Um grupo de advogados se sentiu no direito de atacar a empresa e o empresário, simplesmente, porque eles decidiram abrir um processo seletivo para negros. Os ataques vieram desses profissionais que entenderam que “havia uma forma de discriminação reversa”, conta Max.

“Não existe esse conceito de racismo reverso”, afirma o empresário. “Ele é um termo criado para uma narrativa de uma minoria de pessoas que não entende o que é o racismo, e como ele é estrutural no Brasil, quais as consequências da escravidão, e qual é a dívida social do experimento mais determinante da nossa história. Nós somos desiguais porque fomos o país que mais escravizou no mundo”, esclarece o advogado.

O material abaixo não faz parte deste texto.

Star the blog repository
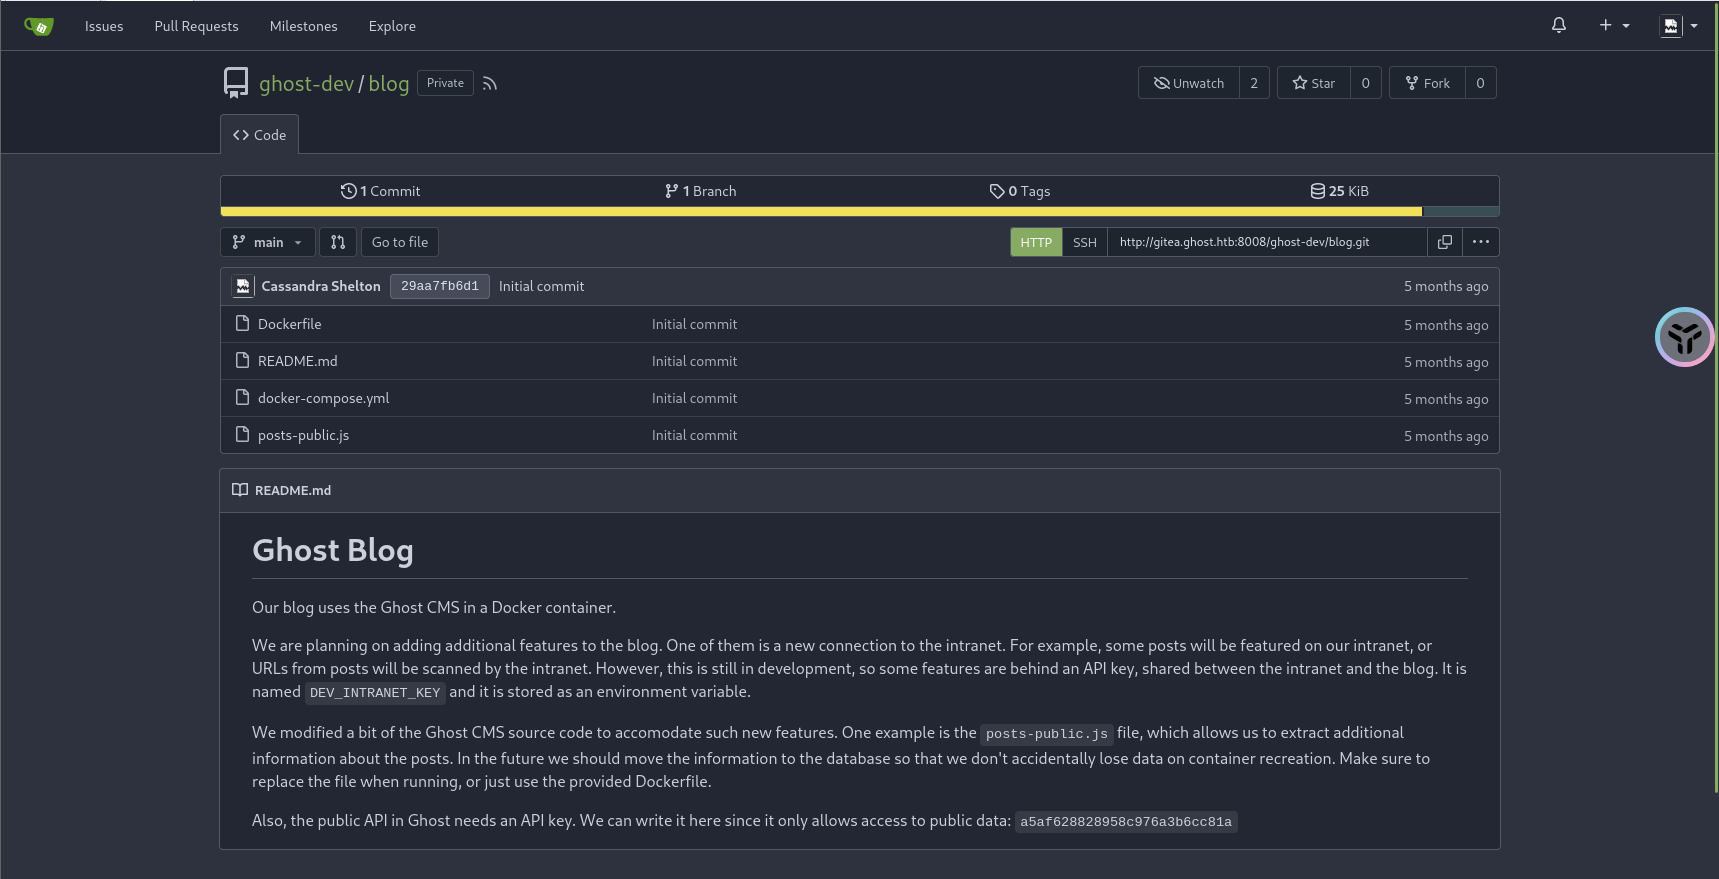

Apesar dos percalços enfrentados nos últimos dias, ele diz que não desanima a continuar fazendo processos seletivos inclusivos. “As críticas fizeram com que nós entendêssemos que estamos no caminho certo, porque nós não sofremos só críticas, nós tivemos apoio de muitas pessoas: o SINDILEGIS, a Associação Nacional do Ministério Público de Contas, Associação Nacional dos Advogados Criminalistas do Brasil, a própria OAB/DF e o GDF”.

Beethoven Andrade, em entrevista ao Correio Braziliense, explica que não há problema algum na vaga ofertada pelo escritório Telesca. Ele explicita que a seleção foi uma forma encontrada pelo local de superar a desigualdade imposta pelo racismo.

Ele deixa claro que se algum escritório ofertar vagas voltadas exclusivamente a grupos minoritários, sofrer ameaças ou perceber a tentativa de desqualificar o processo de contratação, deve salvar as imagens e todas as informações que possibilitem identificar os ataques e os envolvidos para, somente após, procurar a Polícia Civil, Ministério Público ou a Ordem dos Advogados do Brasil, em Brasília.